Formal Safety Guarantees for Autonomous Vehicles using Barrier Certificates
This addresses safety challenges for autonomous vehicles by providing interpretable and provable guarantees, though it is incremental as it builds on existing formal methods.
The paper tackled the problem of ensuring safety for autonomous vehicles in dynamic, mixed-traffic environments by developing a formally verified framework using Barrier Certificates and Time-to-Collision metrics, resulting in up to 40% fewer unsafe interactions and complete elimination of conflicts in some lanes.
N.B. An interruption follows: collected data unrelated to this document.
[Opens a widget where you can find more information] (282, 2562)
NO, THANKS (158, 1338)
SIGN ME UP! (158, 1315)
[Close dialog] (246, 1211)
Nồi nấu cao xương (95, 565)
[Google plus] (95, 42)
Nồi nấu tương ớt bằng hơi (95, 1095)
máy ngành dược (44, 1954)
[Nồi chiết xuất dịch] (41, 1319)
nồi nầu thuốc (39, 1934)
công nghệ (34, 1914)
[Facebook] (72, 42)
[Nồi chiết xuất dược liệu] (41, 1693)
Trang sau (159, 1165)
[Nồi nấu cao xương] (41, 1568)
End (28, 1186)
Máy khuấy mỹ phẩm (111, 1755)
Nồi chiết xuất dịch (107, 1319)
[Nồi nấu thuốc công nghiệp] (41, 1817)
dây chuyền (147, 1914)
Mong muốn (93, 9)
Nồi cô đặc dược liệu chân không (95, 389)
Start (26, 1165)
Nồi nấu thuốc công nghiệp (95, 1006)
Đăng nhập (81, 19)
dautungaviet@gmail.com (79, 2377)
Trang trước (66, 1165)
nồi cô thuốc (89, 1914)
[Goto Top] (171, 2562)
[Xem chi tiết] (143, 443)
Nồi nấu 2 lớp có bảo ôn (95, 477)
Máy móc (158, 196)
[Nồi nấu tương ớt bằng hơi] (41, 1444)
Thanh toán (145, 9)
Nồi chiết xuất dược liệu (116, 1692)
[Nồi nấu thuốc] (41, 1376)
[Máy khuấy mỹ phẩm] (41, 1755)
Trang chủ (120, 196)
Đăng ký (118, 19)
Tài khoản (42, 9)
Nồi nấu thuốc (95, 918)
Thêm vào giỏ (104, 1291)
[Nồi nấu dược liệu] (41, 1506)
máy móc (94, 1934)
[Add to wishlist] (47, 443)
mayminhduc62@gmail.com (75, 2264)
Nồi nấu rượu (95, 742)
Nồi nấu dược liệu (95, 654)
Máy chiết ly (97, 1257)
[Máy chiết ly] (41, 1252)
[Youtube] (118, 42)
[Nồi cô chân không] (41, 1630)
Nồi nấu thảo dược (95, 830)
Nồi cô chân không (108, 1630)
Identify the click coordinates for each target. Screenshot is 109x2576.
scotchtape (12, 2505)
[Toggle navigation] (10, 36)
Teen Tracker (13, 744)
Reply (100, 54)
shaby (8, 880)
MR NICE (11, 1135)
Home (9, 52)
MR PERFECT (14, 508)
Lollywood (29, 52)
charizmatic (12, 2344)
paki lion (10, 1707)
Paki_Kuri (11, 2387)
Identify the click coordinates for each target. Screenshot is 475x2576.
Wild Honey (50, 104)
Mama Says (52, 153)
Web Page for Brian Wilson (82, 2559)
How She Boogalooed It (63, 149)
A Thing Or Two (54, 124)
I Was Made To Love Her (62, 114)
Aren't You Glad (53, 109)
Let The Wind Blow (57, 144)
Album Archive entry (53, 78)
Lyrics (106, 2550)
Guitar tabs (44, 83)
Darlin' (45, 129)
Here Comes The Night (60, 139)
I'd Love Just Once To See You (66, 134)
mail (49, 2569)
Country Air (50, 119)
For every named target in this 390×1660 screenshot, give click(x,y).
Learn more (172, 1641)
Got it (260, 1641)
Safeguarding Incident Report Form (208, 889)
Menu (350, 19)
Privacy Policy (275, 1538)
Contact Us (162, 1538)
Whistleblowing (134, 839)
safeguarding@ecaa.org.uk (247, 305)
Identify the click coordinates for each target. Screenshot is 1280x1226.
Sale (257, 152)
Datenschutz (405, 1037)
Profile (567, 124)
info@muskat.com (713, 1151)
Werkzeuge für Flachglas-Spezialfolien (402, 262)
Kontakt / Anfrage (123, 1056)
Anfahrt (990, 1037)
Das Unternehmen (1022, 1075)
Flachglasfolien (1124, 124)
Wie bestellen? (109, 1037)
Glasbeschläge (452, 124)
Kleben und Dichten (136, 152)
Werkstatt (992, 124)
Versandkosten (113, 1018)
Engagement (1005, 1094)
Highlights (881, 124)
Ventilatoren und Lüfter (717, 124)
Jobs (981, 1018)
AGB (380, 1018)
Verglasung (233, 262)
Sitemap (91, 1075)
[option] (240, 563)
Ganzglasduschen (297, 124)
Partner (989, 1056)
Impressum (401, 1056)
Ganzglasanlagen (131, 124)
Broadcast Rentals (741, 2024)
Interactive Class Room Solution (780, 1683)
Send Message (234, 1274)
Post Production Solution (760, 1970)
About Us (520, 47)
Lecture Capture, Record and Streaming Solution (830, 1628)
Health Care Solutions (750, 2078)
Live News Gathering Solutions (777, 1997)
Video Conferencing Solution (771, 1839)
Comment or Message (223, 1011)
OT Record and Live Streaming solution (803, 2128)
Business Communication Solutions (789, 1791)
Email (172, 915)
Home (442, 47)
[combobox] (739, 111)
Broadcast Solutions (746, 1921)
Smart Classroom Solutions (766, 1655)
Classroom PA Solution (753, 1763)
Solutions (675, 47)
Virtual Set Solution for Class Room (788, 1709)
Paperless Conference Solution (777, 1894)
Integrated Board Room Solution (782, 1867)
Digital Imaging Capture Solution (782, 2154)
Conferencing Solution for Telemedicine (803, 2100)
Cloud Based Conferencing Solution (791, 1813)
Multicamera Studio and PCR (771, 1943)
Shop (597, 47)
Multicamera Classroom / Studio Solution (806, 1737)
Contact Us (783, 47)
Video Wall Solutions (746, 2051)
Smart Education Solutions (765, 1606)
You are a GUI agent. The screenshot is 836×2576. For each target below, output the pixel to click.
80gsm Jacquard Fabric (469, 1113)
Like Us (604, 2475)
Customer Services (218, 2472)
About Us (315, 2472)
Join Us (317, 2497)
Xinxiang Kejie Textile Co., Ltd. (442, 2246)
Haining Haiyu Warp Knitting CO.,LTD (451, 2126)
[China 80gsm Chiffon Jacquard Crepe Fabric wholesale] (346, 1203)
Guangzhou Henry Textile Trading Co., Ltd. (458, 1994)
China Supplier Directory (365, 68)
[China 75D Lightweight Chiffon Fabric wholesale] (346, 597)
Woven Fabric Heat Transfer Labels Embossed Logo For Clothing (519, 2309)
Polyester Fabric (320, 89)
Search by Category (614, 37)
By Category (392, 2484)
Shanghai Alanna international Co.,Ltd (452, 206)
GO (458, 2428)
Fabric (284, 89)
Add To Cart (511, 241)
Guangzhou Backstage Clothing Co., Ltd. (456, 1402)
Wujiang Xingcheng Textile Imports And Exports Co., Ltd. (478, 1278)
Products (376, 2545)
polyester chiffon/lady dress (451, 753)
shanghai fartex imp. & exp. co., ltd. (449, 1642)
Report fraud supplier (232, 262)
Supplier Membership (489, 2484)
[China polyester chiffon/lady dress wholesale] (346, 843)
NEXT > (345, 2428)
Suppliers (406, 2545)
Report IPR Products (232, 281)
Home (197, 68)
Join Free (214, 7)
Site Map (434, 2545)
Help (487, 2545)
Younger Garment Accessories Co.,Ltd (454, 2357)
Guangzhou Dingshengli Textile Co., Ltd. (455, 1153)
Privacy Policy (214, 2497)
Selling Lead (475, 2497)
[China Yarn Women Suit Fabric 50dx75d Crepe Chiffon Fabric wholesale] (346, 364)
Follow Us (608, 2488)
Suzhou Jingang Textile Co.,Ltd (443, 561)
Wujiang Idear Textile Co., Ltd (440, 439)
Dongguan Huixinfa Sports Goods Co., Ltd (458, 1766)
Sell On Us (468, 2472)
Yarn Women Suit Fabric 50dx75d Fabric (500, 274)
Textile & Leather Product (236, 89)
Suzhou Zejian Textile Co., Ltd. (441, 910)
Modern AI technologies enable autonomous vehicles to perceive complex scenes, predict human behavior, and make real-time driving decisions. However, these data-driven components often operate as black boxes, lacking interpretability and rigorous safety guarantees. Autonomous vehicles operate in dynamic, mixed-traffic environments where interactions with human-driven vehicles introduce uncertainty and safety challenges. This work develops a formally verified safety framework for Connected and Autonomous Vehicles (CAVs) that integrates Barrier Certificates (BCs) with interpretable traffic conflict metrics, specifically Time-to-Collision (TTC) as a spatio-temporal safety metric. Safety conditions are verified using Satisfiability Modulo Theories (SMT) solvers, and an adaptive control mechanism ensures vehicles comply with these constraints in real time. Evaluation on real-world highway datasets shows a significant reduction in unsafe interactions, with up to 40\% fewer events where TTC falls below a 3 seconds threshold, and complete elimination of conflicts in some lanes. This approach provides both interpretable and provable safety guarantees, demonstrating a practical and scalable strategy for safe autonomous driving.